[Page and screen pointing data]

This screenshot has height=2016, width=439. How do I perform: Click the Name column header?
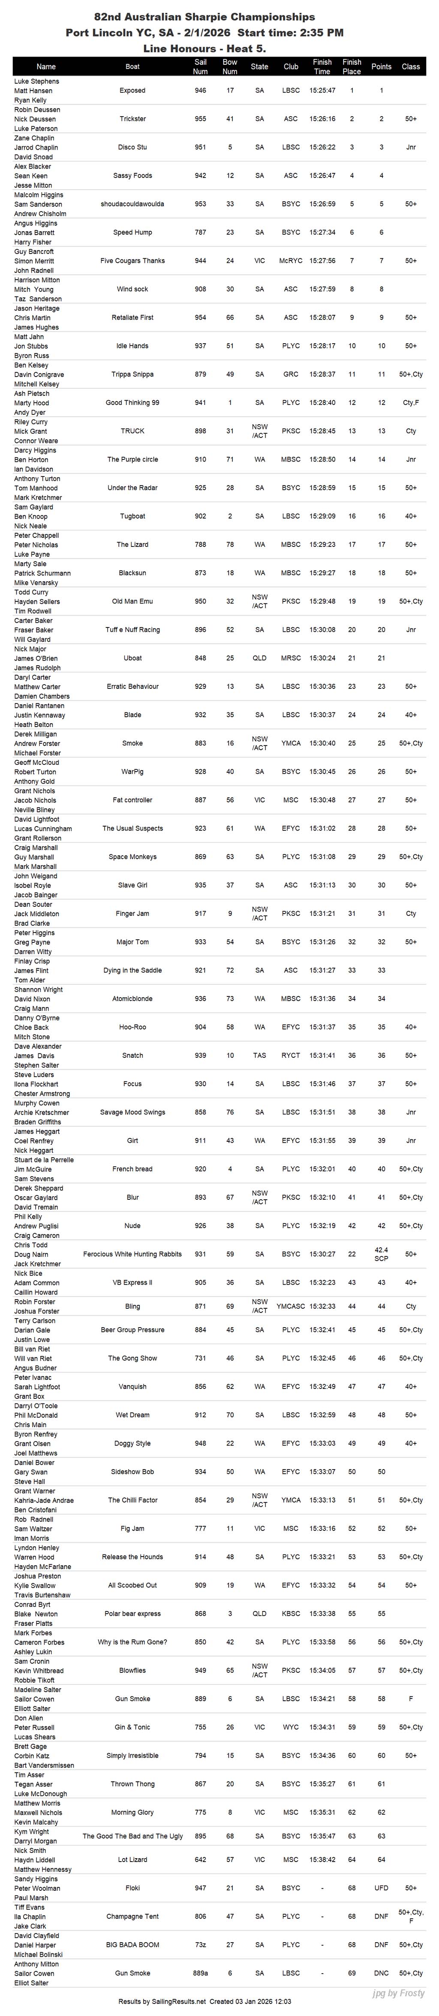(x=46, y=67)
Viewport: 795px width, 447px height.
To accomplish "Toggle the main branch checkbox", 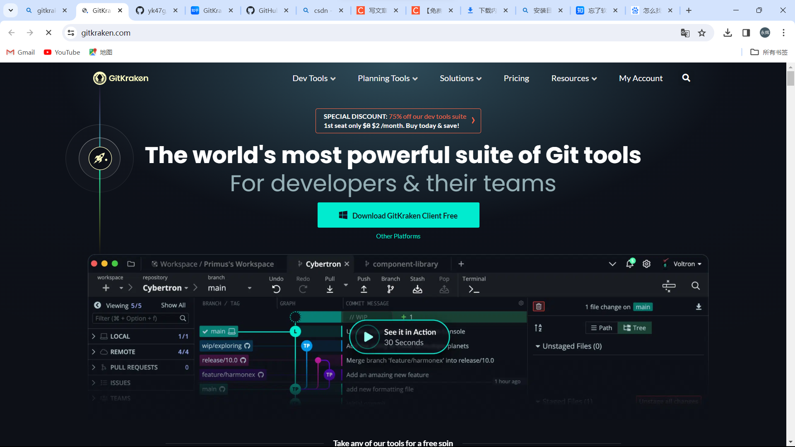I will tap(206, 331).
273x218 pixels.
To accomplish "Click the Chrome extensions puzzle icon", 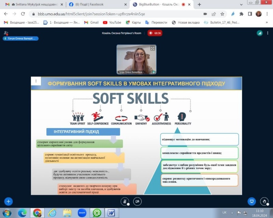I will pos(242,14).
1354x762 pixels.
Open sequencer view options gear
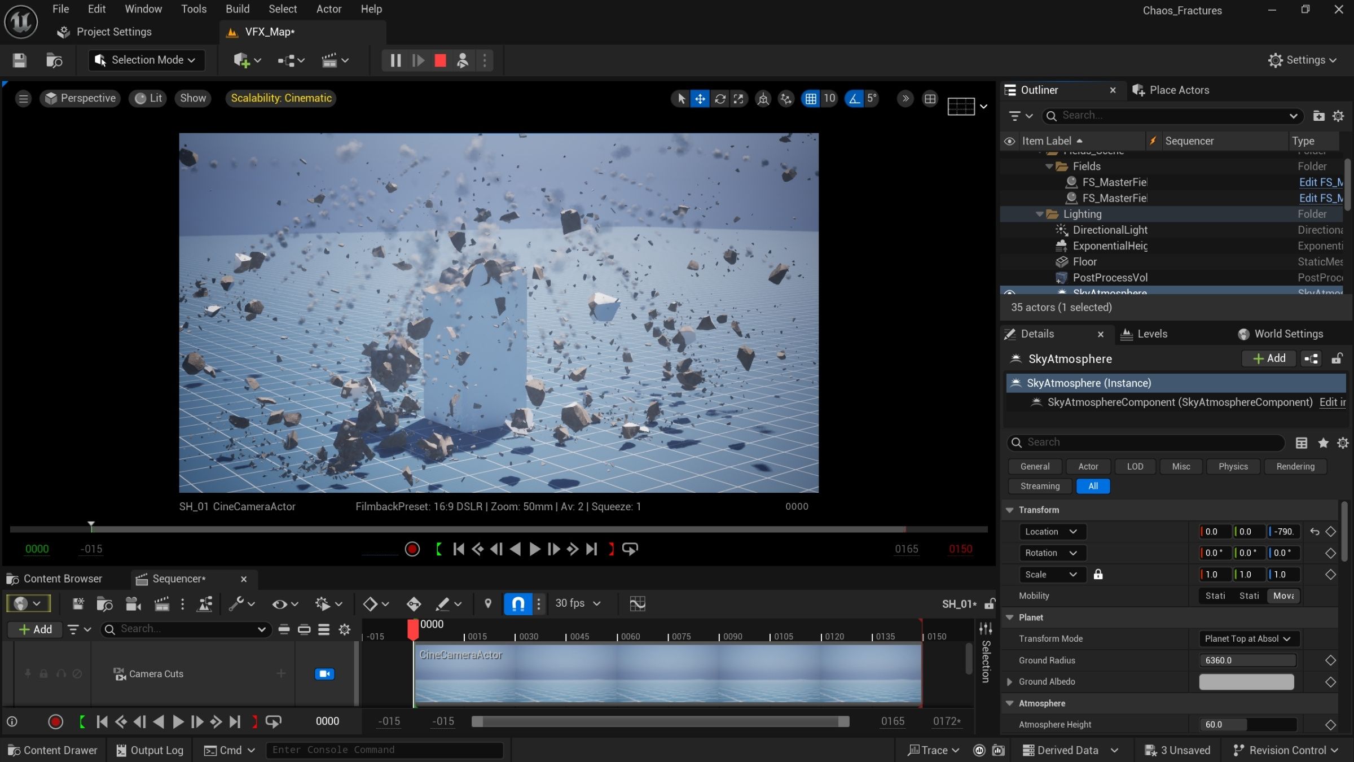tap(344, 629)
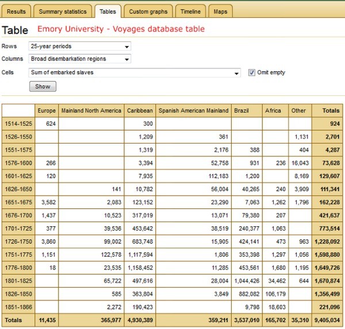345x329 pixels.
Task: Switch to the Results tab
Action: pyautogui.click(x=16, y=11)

■ **What you should do**
Tally the lines above that contain the string "height", matching case exactly. Give only the number.

■ **In response**
2